Many managers share similar stories of frustration about trying to create a successful business development culture within their firm.
Here are six key things that successful firms have in place to support a strong BD culture and generate new business.
1. Documented business development goals.
Write business development activities and expectations into job descriptions, and review them at least quarterly. Without clear expectations of what is required, and regular feedback, your team will not perform consistently or successfully.
2. Tools and resources to achieve these goals.
Allocate time every week for BD activities. BD should not be in addition to your team’s “regular” job, but an integral part of it. If you insist on individuals spending all of their time doing their “regular” job, how much time can they realistically commit to developing the business?

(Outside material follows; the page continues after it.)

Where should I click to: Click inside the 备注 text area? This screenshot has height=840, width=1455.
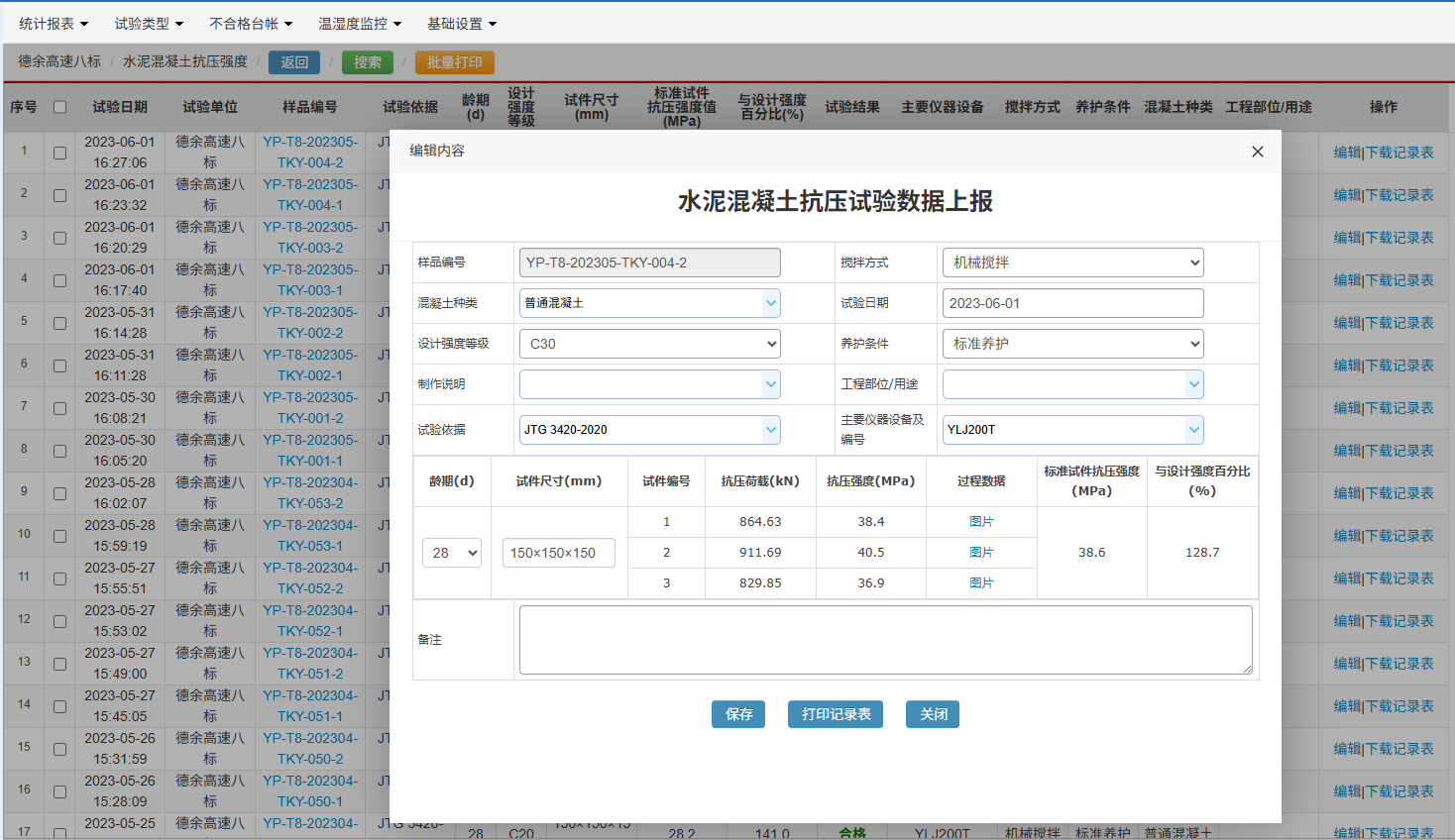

Provide a budget for relevant disbursements; don’t expect staff to go out and network without providing for the necessary expenses.
3. Incentives and consequences.
Without incentives for success, and consequences for non-achievement, you will struggle to make progress.
It sounds obvious, but nothing changes if nothing changes. Many firms have financial incentives in place yet haven’t paid out for a long time, and ignore non-achievement for far too long before addressing the issue with individuals.
In a team environment it is not fair to have some team members working many hours on BD whilst others offer nothing. Resentment is often the result, and if left to fester, management can look weak in the eyes of the do-ers.
4. Training and support.
If you don’t make the time and effort to train your team in BD skills, they may be anxious, and indeed reluctant, to go out into the big wide world and engage new potential clients and intermediaries. Empower them with the answer to ‘Why should clients come to me rather than a competitor?’ When you equip your team with this knowledge, you significantly increase their chances of success.
Do not ask them to network, present, write marketing copy, network, or engage on social media until they are ready.
5. The right people taking on the right tasks.
Everyone has strengths and weaknesses. Ensure people take on the tasks most suited to them, or the exercise may prove counter-productive and you will chronically underachieve.
Selecting the wrong people can be disastrous for both the individual and your business.
6. Lead by example.
Have at least one individual to champion the cause and lead by example. This will instil motivation and positive attitudes throughout the group. Your champion should make themselves accessible to others and provide direction when the going gets tough.
If you’re looking to build a culture of business development, make sure you attend to all of these factors. Miss one for any reason – inattention, lack of time, unwillingness to invest, political differences – and you will severely limit your chances of success.
Fortunately for you, very few firms focus on all six areas.